En fête, le gruyère a fait recette pendant la pandémie

En fête, le gruyère a fait recette pendant la pandémie

LE CHENIT LE 8 JUILLET 2021. Jean-Claude Pittet, producteur de gruyère d'alpage AOP. © (24 HEURES /Jean-Paul Guinnard)

ADN alimentaire suisse

«Quand les gens sont à la maison, ils achètent du gruyère AOP pour faire de la bonne cuisine chez eux.»

La barre des 32’000 tonnes devrait logiquement être dépassée. À l’exportation notamment, la progression sur les cinq premiers mois de l’année est de l’ordre de 7% (5384 tonnes contre 4998, record établi en 2020). De quoi donner le sourire aux acteurs vaudois de la filière, alors que la hausse du prix d’achat du lait (à 88.5 ct/litre) aurait pu la mettre en difficulté avec l’arrivée de la pandémie.

Près de chez nous

Jean-Claude Pittet - Cottens

"On risque de manquer de lait"

«On pourrait dire que ce n’est jamais assez haut, mais il faut aussi reconnaître que ce prix de 88 centimes par litre de lait permet de vivre décemment.» Avec son fils et son épouse, Jean-Claude Pittet dirige une exploitation agricole qui livre annuellement 660’000 kg de lait à la fromagerie de Cottens. En été, il fabrique aussi un quota de 13,2 tonnes de gruyère d’alpage AOP aux Amburnex, au col du Marchairuz.
::::::::
À produire
Restituez intégralement l'article sur le gruyère ci-dessus, sans y changer un seul caractère. Les entrées qui suivent ne servent pas à cette consigne.
::::::::
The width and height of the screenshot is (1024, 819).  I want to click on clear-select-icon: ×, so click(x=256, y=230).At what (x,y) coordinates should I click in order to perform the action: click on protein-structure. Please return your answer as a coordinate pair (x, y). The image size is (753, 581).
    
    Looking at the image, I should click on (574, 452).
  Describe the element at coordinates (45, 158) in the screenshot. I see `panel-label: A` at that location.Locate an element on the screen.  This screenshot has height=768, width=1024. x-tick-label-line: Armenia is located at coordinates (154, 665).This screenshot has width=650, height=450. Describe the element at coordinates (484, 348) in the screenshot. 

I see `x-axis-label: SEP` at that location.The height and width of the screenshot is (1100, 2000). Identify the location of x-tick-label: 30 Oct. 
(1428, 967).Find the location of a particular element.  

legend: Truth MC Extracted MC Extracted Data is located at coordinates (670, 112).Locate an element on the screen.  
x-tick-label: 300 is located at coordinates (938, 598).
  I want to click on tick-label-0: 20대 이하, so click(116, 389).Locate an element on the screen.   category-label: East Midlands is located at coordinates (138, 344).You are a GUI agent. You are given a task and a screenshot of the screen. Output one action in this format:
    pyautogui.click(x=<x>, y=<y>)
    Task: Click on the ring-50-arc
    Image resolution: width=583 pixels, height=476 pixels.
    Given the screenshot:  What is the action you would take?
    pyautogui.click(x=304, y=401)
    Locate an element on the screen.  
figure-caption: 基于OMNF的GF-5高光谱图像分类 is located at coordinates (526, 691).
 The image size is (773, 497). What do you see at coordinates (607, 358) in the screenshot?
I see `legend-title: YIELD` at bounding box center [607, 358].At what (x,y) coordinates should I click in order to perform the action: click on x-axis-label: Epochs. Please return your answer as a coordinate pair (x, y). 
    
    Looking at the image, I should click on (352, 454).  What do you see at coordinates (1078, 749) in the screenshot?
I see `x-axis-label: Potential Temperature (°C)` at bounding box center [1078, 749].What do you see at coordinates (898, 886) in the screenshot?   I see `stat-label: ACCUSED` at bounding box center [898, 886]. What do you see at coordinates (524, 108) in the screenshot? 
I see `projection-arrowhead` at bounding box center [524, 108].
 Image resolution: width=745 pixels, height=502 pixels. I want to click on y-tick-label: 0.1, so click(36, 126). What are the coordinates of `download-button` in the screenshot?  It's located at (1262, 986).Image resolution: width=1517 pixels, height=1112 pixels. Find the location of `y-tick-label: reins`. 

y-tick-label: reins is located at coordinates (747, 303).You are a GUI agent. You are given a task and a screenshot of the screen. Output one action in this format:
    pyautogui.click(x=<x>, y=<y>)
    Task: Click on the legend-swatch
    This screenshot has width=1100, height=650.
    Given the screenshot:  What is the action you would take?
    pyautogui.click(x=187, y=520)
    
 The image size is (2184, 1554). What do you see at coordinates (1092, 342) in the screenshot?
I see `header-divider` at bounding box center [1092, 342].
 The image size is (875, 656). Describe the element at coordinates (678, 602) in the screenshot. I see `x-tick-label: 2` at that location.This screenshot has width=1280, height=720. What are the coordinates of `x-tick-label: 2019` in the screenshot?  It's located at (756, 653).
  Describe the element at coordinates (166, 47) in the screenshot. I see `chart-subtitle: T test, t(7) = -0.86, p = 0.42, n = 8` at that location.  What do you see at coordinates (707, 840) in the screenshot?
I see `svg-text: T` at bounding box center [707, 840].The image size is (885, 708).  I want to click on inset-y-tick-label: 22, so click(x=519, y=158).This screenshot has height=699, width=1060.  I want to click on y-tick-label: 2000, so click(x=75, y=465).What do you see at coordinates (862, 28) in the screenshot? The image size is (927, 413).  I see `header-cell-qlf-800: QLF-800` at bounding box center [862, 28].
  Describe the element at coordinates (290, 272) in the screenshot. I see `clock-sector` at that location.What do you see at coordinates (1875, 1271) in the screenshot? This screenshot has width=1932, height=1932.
::::::::
Réponse attendue
En fête, le gruyère a fait recette pendant la pandémie

En fête, le gruyère a fait recette pendant la pandémie

LE CHENIT LE 8 JUILLET 2021. Jean-Claude Pittet, producteur de gruyère d'alpage AOP. © (24 HEURES /Jean-Paul Guinnard)

ADN alimentaire suisse

«Quand les gens sont à la maison, ils achètent du gruyère AOP pour faire de la bonne cuisine chez eux.»

La barre des 32’000 tonnes devrait logiquement être dépassée. À l’exportation notamment, la progression sur les cinq premiers mois de l’année est de l’ordre de 7% (5384 tonnes contre 4998, record établi en 2020). De quoi donner le sourire aux acteurs vaudois de la filière, alors que la hausse du prix d’achat du lait (à 88.5 ct/litre) aurait pu la mettre en difficulté avec l’arrivée de la pandémie.

Près de chez nous

Jean-Claude Pittet - Cottens

"On risque de manquer de lait"

«On pourrait dire que ce n’est jamais assez haut, mais il faut aussi reconnaître que ce prix de 88 centimes par litre de lait permet de vivre décemment.» Avec son fils et son épouse, Jean-Claude Pittet dirige une exploitation agricole qui livre annuellement 660’000 kg de lait à la fromagerie de Cottens. En été, il fabrique aussi un quota de 13,2 tonnes de gruyère d’alpage AOP aux Amburnex, au col du Marchairuz.